O Grupo de Mulheres Negras “Mãe Andresa” foi fundado em junho de 1986, em São Luís no Maranhão, para promover discussões relativas as questões específicas da mulher negra. O grupo procura trabalhar com atividades em bairros carentes, promover seminários, diversas campanhas e encontros. O nome é uma homenagem as mães de santo, principalmente, Andresa Maria de Souza Ramos. Mãe Andresa chefiou a Casa de Minas Jeje por 40 anos. A Casa foi fundada em 1840 e sua fundadora é conhecida como Maria Jesuína, “(…) que incorporava o vodum Zomadunu, a quem a casa é dedicada” (FERRETTI, 2001, p.16).

Segundo o Museu Afro-Digital do Maranhão, a Casa de Minas Jeje é o

Terreiro mais antigo do Maranhão, fundado por africanos na década de 1840, considerado como tendo implantado o modelo de culto do Tambor de Mina.  Foi organizado por “escravos de contrabando” – que ingressaram após a proibição do tráfego. Cultua apenas voduns mina procedentes do antigo Reino do Daomé, louvados com cânticos em língua jêje (Ewê-Fon).

Vale ressaltar que a Casa de Minas Jeje não possui casas derivadas e hoje são poucos os praticantes. A casa foi tombada pelo IPHAN em 2002.

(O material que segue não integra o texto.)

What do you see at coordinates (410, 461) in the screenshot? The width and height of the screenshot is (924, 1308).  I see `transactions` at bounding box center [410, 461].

Mãe Andresa nasceu em 1854, na cidade de Caxias, e faleceu 100 anos depois na cidade de São Luís do Maranhão. Conforme Sérgio Ferretti, Mãe Andresa assumiu a Casa “(…) quando tinha cerca de 60 anos e passou a se dedicar inteiramente a direção da Casa” (FERRETTI, 2001, p.20). Vale ressaltar, que Mãe Andresa era considerada uma pessoa generosa e se tornou um figura muito respeitada e conhecida, possuindo amigos das elites do Maranhão e de outros estados. Acerca do falecimento de Mãe Andresa, Ferretti afirma:

Mãe Andresa faleceu na quinta-feira santa, 20 de abril de 1954, e o tambor de choro (rito fúnebre do tambor de mina) foi tocado após sábado de Aleluia. As filhas de Poliboji colocaram luto por um ano. Após ano de luto, fez-se uma limpeza de Casa e os tambores voltaram a tocar novamente, mas a Casa já não tinha o mesmo brilho após a morte de sua grande chefe (FERRETTI, 2001, p.27).

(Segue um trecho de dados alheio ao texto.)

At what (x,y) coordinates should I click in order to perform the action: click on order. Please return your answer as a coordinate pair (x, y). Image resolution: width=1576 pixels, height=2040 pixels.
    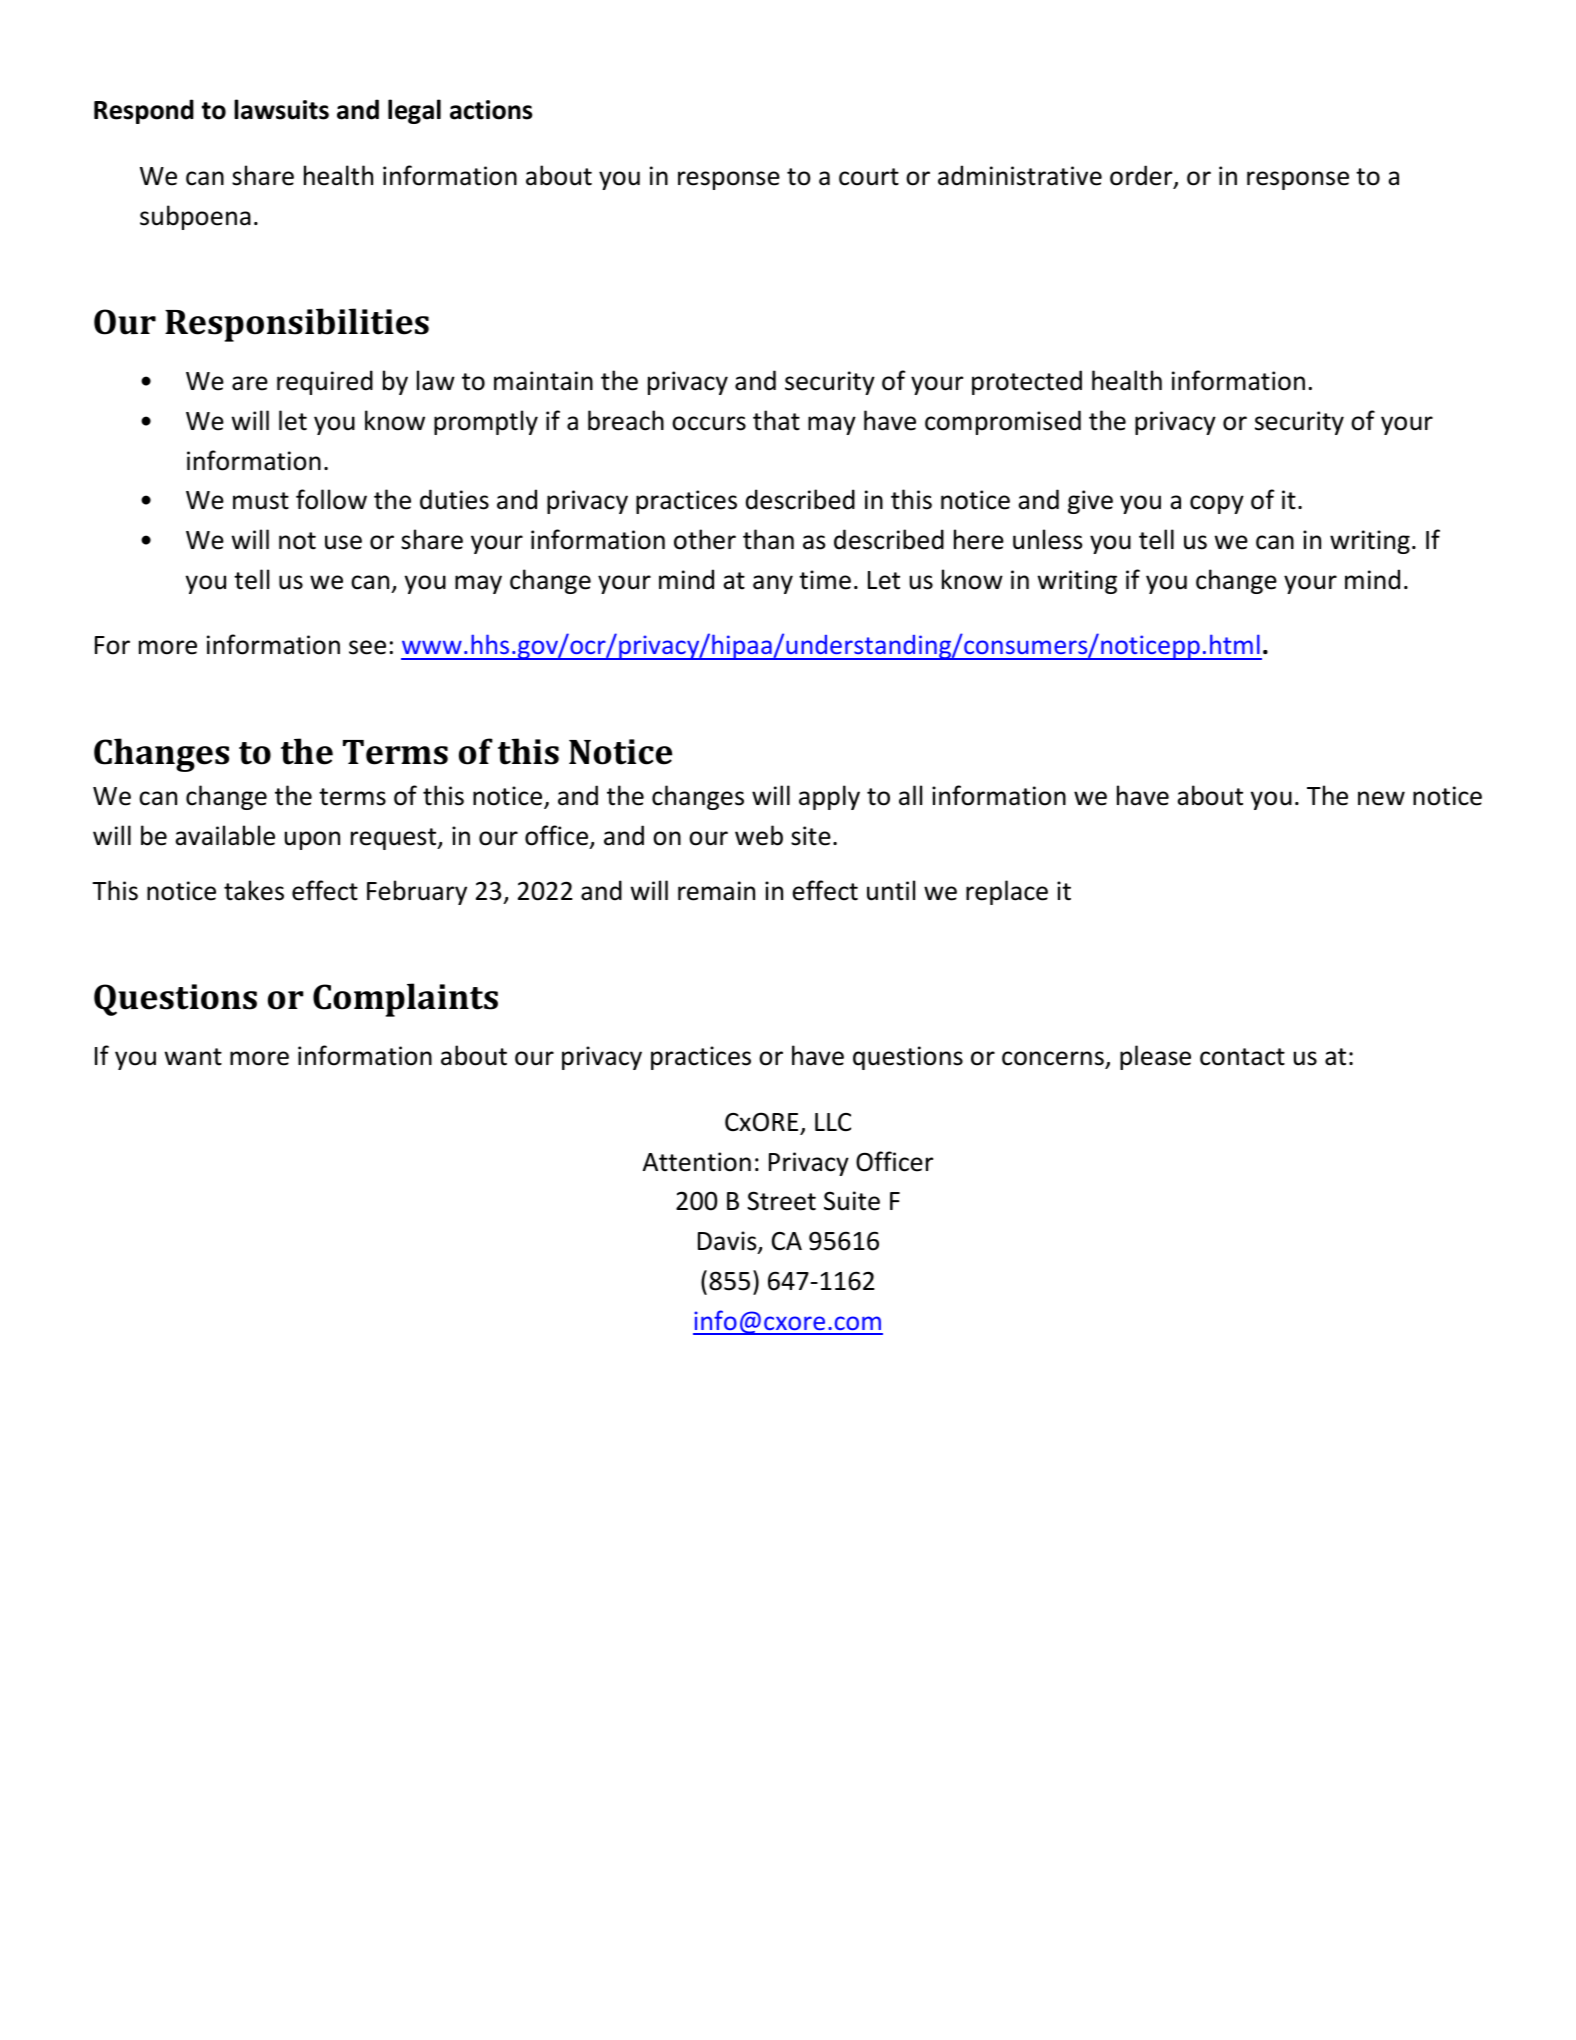
    Looking at the image, I should click on (1142, 176).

O boletim era um informativo bimestral e possuía 3 páginas. A produção do boletim era feita pelo próprio grupo e a redação era responsabilidade de Lúcia Dutra, Marinildes Martins, também responsável pela datilografia, e Silvane Magali. A diagramação era realizada por Luís Viana.

Será disponibilizado a baixo o primeiro boletim desta entidade, publicado em Novembro de 1991.

  • Boletim Informativo – “Mãe Andresa” – Ano I, Nº01.

Esta edição por ser a primeira publicação tem como finalidade informar sobre a história do grupo e suas atividades. No Editorial relatam-se  os objetivos do boletim, a história da entidade, entre outras questões, como, por exemplo, o debate sobre o extermínio de crianças e adolescentes negros e o trabalho de organização de diversos eventos importantes para as mulheres negras como o I e II Encontro Nacional de Mulheres Negras, realizados em 1988 no Rio de Janeiro e em 1991 em Salvador, na Bahia.

Na segunda página o boletim traz uma seção chamada “Ponto de Vista” e apresenta um texto de Marinildes Martins, militante do grupo, sobre a força da mulher negra.

Na página seguinte propõe-se uma discussão sobre a esterilização. O boletim procura alertar as mulheres negras sobre como a esterilização ocorre no país e no estado do Maranhão, que na época possuía índices alarmantes. O grupo destaca a relação entre essa prática e o machismo e racismo. Texto de Silvane Magali.

Nº01:


Referências:

FERRETTI, S. F.. Andresa e Dudu – Os Jeje e os Nagô: apogeu e declínio de duas casas fundadoras do tambor de mina maranhense. In: SILVA, Vagner G. (org.). Caminhos da alma: memória afrobrasileira. São Paulo: Summus, 2001.